|Publication number||US6139284 A|
|Application number||US 09/254,633|
|Publication date||Oct 31, 2000|
|Filing date||Jul 2, 1998|
|Priority date||Jul 11, 1997|
|Also published as||DE19729789A1, EP0950149A1, EP0950149B1, WO1999002859A1|
|Publication number||09254633, 254633, PCT/1998/1828, PCT/DE/1998/001828, PCT/DE/1998/01828, PCT/DE/98/001828, PCT/DE/98/01828, PCT/DE1998/001828, PCT/DE1998/01828, PCT/DE1998001828, PCT/DE199801828, PCT/DE98/001828, PCT/DE98/01828, PCT/DE98001828, PCT/DE9801828, US 6139284 A, US 6139284A, US-A-6139284, US6139284 A, US6139284A|
|Original Assignee||Robert Bosch Gmbh|
|Export Citation||BiBTeX, EndNote, RefMan|
|Patent Citations (8), Referenced by (13), Classifications (15), Legal Events (5)|
|External Links: USPTO, USPTO Assignment, Espacenet|
The invention relates to a radial piston pump for high-pressure fuel delivery in fuel injection systems of internal combustion engines, including a common rail injection system, with a drive shaft that is supported in a pump housing and is embodied as eccentric or has a number of cam-like projections in the circumference direction. The system includes a number of pistons that are disposed radially with regard to the drive shaft, each in a respective cylinder chamber, and can be set into a reciprocating motion in the radial direction in the cylinder chamber upon rotation of the drive shaft. Check valves on the intake side and the high-pressure side are provided for each piston. A metallic housing part, which constitutes the respective cylinder chamber, is provided with a fuel inlet opening and a fuel outlet opening.
In radial piston pumps of this kind, the housing part is supported and sealed in relation to other housing regions by a number of elastomer sealing elements. This leads to an indefinite arrangement of the components of the pump.
Based on this, an object of the current invention is to produce a radial piston pump that is a high-pressure-type up to 2000 bar. The high-pressure-affected components and their sealing points uncoupled from each other and in the assembled state, are exactly defined statically.

» Supplied data
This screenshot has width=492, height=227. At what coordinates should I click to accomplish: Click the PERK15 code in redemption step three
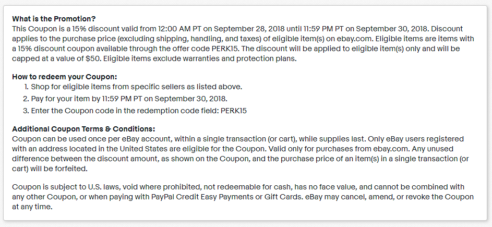pos(234,111)
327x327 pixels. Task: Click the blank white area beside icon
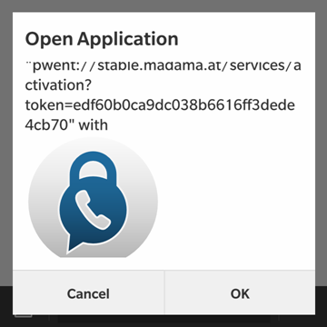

» Problem
Continue the radial piston pump patent text after its last sentence.

» Expected answer
This object is attained with a radial piston pump of the type described at the beginning, by virtue of the fact that the housing part rests with a flat contact surface against a metallic housing base body from the radial outside with regard to the drive shaft. A projecting section of the housing part, which is concentric to the cylinder chamber and is oriented toward the drive shaft, extends through a radial opening of the housing base body in the direction toward the drive shaft. The fuel inlet opening and a fuel outlet opening discharge into the flat contact surface and are flush with other inlet and outlet openings in the housing base body. The housing part is tightened against the housing base body by way of screws in such a way that the high-pressure side is sealed through the clamping of the high-pressure sealing element.
Whereas in the previously known radial piston pump, the high-pressure seal was also achieved by way of interposed elastomer sealing elements, and the assembly of the components adjoining the high-pressure side--as mentioned at the beginning--included a flux of force over a number of components which led to a static indeterminacy. The invention proposes producing the seal by way of flat metallic contact surfaces of the respective radially outer housing part and the housing base body are tightened against each other. The fuel delivery and the fuel discharge to and from the cylinder chamber occurs by means of the respective fuel inlet opening and the fuel outlet opening, which discharge on the one end, into the intake or compression chamber and on the other end, into the contact surface of the housing part oriented toward the housing base body. The housing part can rest in a statically defined manner against the housing base body without the interposition of any sealing element. When the housing part is tightened against the housing base body, a so-called hard seal is produced by the metallic contact surfaces of the radially outer housing part and the housing base body.
Preferably, all high-pressure-affected sealing points of metallic components that are tightened against one another are embodied without the interposition of additional sealing elements.
To this end, the surfaces of the metallic components that rest against each other in a sealed fashion are machined, in particular lapped, in order to produce a desired surface roughness. If the lapping can only be carried out with difficulty or is altogether impossible because a relevant component has a protruding pin or the like, then a surface quality that is sufficient for producing a hard seal (metal against metal) can also be produced by means of hard turning, i.e. metal-removing machining, after the heat hardening.
In order to assure a correct assembly position, it has turned out to be advantageous that the protruding section of the housing part oriented toward the drive shaft forms a centering collar with which the housing part can be positioned in the radial opening of the housing base body.
In order to keep the unusable dead space in the compression stroke of the pump piston as small as possible and to thus increase the efficiency of the radial piston pump, it has turned out to be advantageous if the intake side check valve and the high-pressure side check valve are integrated into the respective housing part that constitutes the cylinder chamber.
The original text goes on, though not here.